#### Work required:
Copy out all of the records below, substituting "interface agent" for each occurrence of "GUI agent" and leaving everything else unchanged.

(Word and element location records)

------------------------

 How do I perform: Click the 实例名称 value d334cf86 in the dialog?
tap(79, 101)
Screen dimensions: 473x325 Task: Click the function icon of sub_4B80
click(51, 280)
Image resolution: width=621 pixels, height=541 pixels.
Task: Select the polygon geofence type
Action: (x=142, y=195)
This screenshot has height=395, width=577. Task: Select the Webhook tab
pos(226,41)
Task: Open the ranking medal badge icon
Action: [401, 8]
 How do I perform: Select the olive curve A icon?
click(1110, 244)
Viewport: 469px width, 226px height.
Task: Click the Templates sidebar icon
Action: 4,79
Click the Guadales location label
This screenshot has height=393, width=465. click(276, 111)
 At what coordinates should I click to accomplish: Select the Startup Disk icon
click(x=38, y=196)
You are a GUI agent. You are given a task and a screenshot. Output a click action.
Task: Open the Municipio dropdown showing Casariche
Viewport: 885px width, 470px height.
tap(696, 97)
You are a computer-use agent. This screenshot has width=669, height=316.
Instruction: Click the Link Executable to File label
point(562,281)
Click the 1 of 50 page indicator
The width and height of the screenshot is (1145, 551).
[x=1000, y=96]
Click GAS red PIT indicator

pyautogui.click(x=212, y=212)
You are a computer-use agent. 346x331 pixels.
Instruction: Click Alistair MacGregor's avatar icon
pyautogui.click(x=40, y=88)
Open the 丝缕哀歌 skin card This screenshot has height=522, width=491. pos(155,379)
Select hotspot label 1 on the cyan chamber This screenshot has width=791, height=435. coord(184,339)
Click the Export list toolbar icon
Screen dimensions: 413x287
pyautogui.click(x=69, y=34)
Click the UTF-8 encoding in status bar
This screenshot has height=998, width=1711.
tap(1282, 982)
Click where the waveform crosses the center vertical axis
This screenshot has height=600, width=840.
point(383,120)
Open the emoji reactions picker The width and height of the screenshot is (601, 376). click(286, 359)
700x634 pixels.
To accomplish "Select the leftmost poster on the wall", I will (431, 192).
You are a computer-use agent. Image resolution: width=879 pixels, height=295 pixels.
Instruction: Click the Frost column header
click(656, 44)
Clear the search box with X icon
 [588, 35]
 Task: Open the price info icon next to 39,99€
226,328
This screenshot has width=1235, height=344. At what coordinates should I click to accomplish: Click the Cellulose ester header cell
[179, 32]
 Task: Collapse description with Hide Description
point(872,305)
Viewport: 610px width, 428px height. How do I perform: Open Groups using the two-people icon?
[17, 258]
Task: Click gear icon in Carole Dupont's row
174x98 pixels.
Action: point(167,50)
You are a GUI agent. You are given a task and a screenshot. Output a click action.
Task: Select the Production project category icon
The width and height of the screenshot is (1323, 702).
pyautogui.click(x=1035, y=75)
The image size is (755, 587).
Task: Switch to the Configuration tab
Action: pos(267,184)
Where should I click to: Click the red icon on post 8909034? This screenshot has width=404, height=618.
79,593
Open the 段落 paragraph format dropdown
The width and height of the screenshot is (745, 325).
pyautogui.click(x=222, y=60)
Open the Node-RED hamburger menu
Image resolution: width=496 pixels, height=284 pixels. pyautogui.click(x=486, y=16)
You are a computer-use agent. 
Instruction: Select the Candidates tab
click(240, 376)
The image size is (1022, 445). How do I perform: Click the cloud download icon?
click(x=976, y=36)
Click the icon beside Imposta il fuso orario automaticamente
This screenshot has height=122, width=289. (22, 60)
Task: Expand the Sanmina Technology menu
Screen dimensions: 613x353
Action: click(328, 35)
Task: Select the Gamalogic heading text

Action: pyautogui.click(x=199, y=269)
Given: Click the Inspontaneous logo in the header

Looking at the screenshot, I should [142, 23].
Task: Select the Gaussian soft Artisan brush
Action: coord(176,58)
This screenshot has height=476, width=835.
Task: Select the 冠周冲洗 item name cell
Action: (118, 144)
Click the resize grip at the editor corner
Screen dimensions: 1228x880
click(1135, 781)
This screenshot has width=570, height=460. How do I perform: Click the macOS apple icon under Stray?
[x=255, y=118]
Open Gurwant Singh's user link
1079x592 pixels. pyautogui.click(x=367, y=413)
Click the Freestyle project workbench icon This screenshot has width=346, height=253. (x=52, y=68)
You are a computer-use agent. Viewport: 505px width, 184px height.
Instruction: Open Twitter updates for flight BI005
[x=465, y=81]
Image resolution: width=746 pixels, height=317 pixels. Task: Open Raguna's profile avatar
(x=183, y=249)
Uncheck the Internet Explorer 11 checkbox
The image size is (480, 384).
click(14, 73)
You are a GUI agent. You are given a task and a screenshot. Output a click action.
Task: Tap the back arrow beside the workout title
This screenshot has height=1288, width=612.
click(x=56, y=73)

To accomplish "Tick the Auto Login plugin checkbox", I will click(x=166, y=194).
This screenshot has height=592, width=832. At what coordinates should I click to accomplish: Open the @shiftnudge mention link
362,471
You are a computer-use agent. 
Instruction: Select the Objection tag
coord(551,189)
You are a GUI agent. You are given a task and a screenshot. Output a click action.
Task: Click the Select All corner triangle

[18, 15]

------------------------

#### Solution below:
 How do I perform: Click the 实例名称 value d334cf86 in the dialog?
tap(79, 101)
Screen dimensions: 473x325 Task: Click the function icon of sub_4B80
click(51, 280)
Image resolution: width=621 pixels, height=541 pixels.
Task: Select the polygon geofence type
Action: (x=142, y=195)
This screenshot has height=395, width=577. Task: Select the Webhook tab
pos(226,41)
Task: Open the ranking medal badge icon
Action: [401, 8]
 How do I perform: Select the olive curve A icon?
click(1110, 244)
Viewport: 469px width, 226px height.
Task: Click the Templates sidebar icon
Action: 4,79
Click the Guadales location label
This screenshot has height=393, width=465. click(276, 111)
 At what coordinates should I click to accomplish: Select the Startup Disk icon
click(x=38, y=196)
You are a interface agent. You are given a task and a screenshot. Output a click action.
Task: Open the Municipio dropdown showing Casariche
Viewport: 885px width, 470px height.
tap(696, 97)
You are a computer-use agent. This screenshot has width=669, height=316.
Instruction: Click the Link Executable to File label
point(562,281)
Click the 1 of 50 page indicator
The width and height of the screenshot is (1145, 551).
[x=1000, y=96]
Click GAS red PIT indicator

pyautogui.click(x=212, y=212)
You are a computer-use agent. 346x331 pixels.
Instruction: Click Alistair MacGregor's avatar icon
pyautogui.click(x=40, y=88)
Open the 丝缕哀歌 skin card This screenshot has height=522, width=491. pos(155,379)
Select hotspot label 1 on the cyan chamber This screenshot has width=791, height=435. coord(184,339)
Click the Export list toolbar icon
Screen dimensions: 413x287
pyautogui.click(x=69, y=34)
Click the UTF-8 encoding in status bar
This screenshot has height=998, width=1711.
tap(1282, 982)
Click where the waveform crosses the center vertical axis
This screenshot has height=600, width=840.
point(383,120)
Open the emoji reactions picker The width and height of the screenshot is (601, 376). click(286, 359)
700x634 pixels.
To accomplish "Select the leftmost poster on the wall", I will (431, 192).
You are a computer-use agent. Image resolution: width=879 pixels, height=295 pixels.
Instruction: Click the Frost column header
click(656, 44)
Clear the search box with X icon
 [588, 35]
 Task: Open the price info icon next to 39,99€
226,328
This screenshot has width=1235, height=344. At what coordinates should I click to accomplish: Click the Cellulose ester header cell
[179, 32]
 Task: Collapse description with Hide Description
point(872,305)
Viewport: 610px width, 428px height. How do I perform: Open Groups using the two-people icon?
[17, 258]
Task: Click gear icon in Carole Dupont's row
174x98 pixels.
Action: point(167,50)
You are a interface agent. You are given a task and a screenshot. Output a click action.
Task: Select the Production project category icon
The width and height of the screenshot is (1323, 702).
pyautogui.click(x=1035, y=75)
The image size is (755, 587).
Task: Switch to the Configuration tab
Action: pos(267,184)
Where should I click to: Click the red icon on post 8909034? This screenshot has width=404, height=618.
79,593
Open the 段落 paragraph format dropdown
The width and height of the screenshot is (745, 325).
pyautogui.click(x=222, y=60)
Open the Node-RED hamburger menu
Image resolution: width=496 pixels, height=284 pixels. pyautogui.click(x=486, y=16)
You are a computer-use agent. 
Instruction: Select the Candidates tab
click(240, 376)
The image size is (1022, 445). How do I perform: Click the cloud download icon?
click(x=976, y=36)
Click the icon beside Imposta il fuso orario automaticamente
This screenshot has height=122, width=289. (22, 60)
Task: Expand the Sanmina Technology menu
Screen dimensions: 613x353
Action: click(328, 35)
Task: Select the Gamalogic heading text

Action: pyautogui.click(x=199, y=269)
Given: Click the Inspontaneous logo in the header

Looking at the screenshot, I should [142, 23].
Task: Select the Gaussian soft Artisan brush
Action: coord(176,58)
This screenshot has height=476, width=835.
Task: Select the 冠周冲洗 item name cell
Action: (118, 144)
Click the resize grip at the editor corner
Screen dimensions: 1228x880
click(1135, 781)
This screenshot has width=570, height=460. How do I perform: Click the macOS apple icon under Stray?
[x=255, y=118]
Open Gurwant Singh's user link
1079x592 pixels. pyautogui.click(x=367, y=413)
Click the Freestyle project workbench icon This screenshot has width=346, height=253. (x=52, y=68)
You are a computer-use agent. Viewport: 505px width, 184px height.
Instruction: Open Twitter updates for flight BI005
[x=465, y=81]
Image resolution: width=746 pixels, height=317 pixels. Task: Open Raguna's profile avatar
(x=183, y=249)
Uncheck the Internet Explorer 11 checkbox
The image size is (480, 384).
click(14, 73)
You are a interface agent. You are given a task and a screenshot. Output a click action.
Task: Tap the back arrow beside the workout title
This screenshot has height=1288, width=612.
click(x=56, y=73)

To accomplish "Tick the Auto Login plugin checkbox", I will click(x=166, y=194).
This screenshot has height=592, width=832. At what coordinates should I click to accomplish: Open the @shiftnudge mention link
362,471
You are a computer-use agent. 
Instruction: Select the Objection tag
coord(551,189)
You are a interface agent. You are given a task and a screenshot. Output a click action.
Task: Click the Select All corner triangle

[18, 15]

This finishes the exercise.